1. A data processing method, comprising:

2. The method of claim 1, wherein the number of merged data is equal to the number of reducers.

3. The method of claim 2, wherein each merged datum corresponds to a respective Reducer block id.

4. The method according to claim 2, wherein after the merging the to-be-processed data corresponding to the same Reducer to obtain merged data, the method further comprises:

and updating the data to be processed.

5. The method of claim 1, wherein the data to be processed is metadata corresponding to at least one application.

6. The method of claim 5, wherein each of the applications corresponds to a thread, the life cycle of the thread is the same as that of the corresponding application, and the thread is used for periodically scanning the data structure related to the corresponding application, and performing the merge processing operation each time a new file data is formed.

7. The method of claim 6, wherein the thread employs a timer as a driver.

8. The method of claim 1, further comprising:

9. A data processing apparatus, comprising:

10. The apparatus of claim 9, wherein the number of merged data is equal to the number of reducers.

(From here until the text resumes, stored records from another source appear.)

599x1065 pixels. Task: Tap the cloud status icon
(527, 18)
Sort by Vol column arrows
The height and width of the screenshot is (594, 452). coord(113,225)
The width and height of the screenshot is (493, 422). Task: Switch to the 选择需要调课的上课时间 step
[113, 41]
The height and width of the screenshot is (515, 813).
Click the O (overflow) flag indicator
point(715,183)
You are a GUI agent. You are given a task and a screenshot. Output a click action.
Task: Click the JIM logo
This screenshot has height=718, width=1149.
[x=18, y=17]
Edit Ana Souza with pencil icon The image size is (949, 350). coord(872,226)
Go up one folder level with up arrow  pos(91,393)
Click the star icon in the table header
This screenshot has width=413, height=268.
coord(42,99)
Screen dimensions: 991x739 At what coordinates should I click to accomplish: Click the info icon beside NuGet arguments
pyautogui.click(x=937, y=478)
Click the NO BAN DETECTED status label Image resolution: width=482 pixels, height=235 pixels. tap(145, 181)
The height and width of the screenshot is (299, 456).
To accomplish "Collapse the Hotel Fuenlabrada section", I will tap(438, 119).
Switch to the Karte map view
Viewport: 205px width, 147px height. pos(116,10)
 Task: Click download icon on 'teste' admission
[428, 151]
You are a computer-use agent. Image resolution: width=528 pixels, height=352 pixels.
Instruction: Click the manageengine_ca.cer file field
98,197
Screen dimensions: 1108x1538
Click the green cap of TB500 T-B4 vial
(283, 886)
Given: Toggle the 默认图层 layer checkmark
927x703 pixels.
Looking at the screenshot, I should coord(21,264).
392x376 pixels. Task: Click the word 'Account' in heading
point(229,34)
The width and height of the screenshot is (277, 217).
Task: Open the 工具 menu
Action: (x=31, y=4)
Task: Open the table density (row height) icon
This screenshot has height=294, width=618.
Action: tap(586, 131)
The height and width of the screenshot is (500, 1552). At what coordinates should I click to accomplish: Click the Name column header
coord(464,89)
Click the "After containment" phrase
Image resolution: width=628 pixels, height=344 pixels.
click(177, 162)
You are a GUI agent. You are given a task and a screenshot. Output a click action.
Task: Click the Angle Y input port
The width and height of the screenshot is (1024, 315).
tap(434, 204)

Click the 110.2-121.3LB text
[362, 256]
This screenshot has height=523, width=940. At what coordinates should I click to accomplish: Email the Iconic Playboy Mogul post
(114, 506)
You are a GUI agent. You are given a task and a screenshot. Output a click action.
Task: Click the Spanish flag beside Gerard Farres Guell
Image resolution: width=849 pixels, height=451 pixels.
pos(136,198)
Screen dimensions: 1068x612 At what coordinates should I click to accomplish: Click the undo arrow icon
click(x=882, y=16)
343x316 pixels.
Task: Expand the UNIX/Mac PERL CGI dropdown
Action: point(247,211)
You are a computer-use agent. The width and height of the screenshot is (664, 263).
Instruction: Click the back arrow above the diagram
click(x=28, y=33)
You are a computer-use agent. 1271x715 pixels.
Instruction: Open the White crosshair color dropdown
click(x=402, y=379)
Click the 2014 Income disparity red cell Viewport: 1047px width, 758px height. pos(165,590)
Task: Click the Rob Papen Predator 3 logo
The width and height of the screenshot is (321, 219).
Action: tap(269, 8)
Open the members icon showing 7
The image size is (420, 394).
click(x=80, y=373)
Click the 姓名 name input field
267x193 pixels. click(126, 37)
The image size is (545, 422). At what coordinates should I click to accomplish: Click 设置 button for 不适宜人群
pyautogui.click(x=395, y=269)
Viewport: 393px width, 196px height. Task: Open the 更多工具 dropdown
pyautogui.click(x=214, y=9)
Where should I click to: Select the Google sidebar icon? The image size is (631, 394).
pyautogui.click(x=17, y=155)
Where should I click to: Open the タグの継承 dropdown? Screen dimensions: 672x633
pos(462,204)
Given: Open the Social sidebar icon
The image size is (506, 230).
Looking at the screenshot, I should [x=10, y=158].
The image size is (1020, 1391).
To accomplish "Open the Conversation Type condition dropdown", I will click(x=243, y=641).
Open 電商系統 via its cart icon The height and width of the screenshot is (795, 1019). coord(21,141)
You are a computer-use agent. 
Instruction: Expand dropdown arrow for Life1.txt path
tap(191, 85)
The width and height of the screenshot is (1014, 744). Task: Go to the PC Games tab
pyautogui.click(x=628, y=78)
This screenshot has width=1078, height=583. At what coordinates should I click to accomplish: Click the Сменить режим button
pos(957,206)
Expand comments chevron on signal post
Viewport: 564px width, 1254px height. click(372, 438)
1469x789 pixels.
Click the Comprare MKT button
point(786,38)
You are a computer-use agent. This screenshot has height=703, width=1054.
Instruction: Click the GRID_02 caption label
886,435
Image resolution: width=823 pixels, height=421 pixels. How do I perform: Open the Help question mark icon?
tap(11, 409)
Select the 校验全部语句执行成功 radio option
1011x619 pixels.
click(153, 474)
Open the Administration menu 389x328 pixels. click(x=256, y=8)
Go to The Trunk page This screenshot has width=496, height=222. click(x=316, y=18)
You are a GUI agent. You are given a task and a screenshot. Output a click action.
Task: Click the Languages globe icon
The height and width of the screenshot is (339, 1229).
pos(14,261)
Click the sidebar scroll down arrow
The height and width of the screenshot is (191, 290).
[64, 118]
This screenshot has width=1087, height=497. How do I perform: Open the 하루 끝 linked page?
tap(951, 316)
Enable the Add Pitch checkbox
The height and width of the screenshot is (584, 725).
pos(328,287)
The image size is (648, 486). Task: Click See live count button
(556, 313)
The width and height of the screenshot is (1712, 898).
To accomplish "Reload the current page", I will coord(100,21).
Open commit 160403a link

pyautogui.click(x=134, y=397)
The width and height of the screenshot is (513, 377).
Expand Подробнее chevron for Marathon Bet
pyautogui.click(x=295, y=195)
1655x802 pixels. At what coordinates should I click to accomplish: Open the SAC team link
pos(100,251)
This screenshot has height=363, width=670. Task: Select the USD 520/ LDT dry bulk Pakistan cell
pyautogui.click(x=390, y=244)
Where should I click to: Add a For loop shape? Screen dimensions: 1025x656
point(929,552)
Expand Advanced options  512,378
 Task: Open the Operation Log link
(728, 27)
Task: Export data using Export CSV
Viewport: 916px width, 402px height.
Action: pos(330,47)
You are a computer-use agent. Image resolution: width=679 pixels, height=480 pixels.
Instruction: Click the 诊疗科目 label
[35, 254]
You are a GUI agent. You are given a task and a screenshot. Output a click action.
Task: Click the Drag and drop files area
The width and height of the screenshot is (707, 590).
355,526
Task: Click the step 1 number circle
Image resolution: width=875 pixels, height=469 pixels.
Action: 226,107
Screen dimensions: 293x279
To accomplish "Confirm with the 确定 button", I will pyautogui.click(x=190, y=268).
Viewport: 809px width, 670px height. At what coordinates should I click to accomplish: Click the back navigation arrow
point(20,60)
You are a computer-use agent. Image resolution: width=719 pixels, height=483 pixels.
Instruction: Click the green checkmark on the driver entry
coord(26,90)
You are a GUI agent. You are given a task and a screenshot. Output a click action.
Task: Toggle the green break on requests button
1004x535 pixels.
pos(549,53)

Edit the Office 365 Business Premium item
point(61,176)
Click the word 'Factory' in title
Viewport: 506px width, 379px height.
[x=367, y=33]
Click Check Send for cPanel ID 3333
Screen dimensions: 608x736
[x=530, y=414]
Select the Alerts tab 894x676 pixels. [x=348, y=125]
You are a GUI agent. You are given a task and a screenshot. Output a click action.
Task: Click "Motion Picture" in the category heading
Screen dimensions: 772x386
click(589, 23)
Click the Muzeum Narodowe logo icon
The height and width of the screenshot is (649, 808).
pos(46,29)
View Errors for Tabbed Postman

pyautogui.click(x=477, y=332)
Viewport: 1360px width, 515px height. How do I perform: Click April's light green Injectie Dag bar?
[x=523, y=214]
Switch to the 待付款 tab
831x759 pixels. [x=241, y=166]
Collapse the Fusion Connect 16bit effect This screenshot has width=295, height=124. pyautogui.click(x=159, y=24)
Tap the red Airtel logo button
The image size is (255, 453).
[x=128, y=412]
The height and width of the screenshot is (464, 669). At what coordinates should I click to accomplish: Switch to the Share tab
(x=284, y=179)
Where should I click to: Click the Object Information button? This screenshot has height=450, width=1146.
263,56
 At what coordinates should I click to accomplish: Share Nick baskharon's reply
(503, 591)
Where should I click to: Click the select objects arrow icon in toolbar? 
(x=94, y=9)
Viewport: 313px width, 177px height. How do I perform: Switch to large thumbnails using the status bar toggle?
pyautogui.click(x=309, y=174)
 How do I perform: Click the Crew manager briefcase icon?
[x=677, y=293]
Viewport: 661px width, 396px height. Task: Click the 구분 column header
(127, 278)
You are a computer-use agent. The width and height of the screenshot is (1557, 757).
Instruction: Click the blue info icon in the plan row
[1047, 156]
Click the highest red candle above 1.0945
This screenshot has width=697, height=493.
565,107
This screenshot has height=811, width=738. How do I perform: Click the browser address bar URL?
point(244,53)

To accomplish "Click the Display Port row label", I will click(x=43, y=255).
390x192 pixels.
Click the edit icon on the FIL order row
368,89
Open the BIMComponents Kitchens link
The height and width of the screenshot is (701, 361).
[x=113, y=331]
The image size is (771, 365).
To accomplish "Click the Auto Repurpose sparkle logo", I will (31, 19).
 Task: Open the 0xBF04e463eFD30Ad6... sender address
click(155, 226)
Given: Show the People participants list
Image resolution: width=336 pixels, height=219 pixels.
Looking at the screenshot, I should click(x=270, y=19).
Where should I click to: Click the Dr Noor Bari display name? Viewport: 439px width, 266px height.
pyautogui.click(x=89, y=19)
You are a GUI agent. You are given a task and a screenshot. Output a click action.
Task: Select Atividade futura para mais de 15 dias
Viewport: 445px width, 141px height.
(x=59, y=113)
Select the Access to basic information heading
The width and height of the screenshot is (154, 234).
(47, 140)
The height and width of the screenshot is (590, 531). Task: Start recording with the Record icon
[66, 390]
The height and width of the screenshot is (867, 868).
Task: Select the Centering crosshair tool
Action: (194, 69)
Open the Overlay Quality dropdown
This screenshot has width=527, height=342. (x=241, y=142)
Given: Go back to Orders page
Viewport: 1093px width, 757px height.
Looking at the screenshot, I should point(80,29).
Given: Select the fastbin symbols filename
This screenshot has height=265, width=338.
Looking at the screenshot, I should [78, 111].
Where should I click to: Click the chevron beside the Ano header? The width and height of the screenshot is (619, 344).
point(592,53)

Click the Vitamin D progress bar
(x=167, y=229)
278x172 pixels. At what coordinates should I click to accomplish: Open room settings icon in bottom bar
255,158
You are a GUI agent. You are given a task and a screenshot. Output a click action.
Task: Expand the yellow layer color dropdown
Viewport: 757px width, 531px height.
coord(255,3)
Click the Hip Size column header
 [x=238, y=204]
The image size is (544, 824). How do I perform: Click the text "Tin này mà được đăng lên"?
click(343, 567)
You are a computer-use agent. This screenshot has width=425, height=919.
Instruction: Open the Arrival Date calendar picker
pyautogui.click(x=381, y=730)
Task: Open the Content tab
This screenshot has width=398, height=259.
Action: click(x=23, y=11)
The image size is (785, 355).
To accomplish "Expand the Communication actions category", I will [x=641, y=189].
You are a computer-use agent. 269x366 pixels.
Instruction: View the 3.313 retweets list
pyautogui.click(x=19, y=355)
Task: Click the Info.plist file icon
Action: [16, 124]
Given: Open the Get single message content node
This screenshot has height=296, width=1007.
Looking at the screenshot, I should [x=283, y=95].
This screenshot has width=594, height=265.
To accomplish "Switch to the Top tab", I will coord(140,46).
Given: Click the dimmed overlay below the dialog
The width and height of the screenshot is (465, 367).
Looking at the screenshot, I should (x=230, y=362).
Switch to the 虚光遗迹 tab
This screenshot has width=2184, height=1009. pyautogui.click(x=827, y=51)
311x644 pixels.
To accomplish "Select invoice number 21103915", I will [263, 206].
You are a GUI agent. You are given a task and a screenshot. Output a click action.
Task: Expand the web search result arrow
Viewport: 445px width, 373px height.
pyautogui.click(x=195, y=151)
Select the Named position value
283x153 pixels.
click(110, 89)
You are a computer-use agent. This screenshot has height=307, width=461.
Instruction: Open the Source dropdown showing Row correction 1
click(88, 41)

11. The apparatus of claim 10, wherein the processing module is further configured to:

and after the data to be processed corresponding to the same Reducer are merged and the merged data are obtained, updating the data to be processed.

12. The apparatus of claim 9, further comprising:

13. A data processing apparatus, comprising: a memory and a processor;

Wherein the memory is to store program instructions;

the processor for invoking and executing the program instructions, the data processing apparatus implementing the method of any one of claims 1 to 8 when the processor executes the program instructions.

14. A computer-readable storage medium having stored therein instructions which, when executed on a computer, cause the computer to perform the method of any one of claims 1 to 8.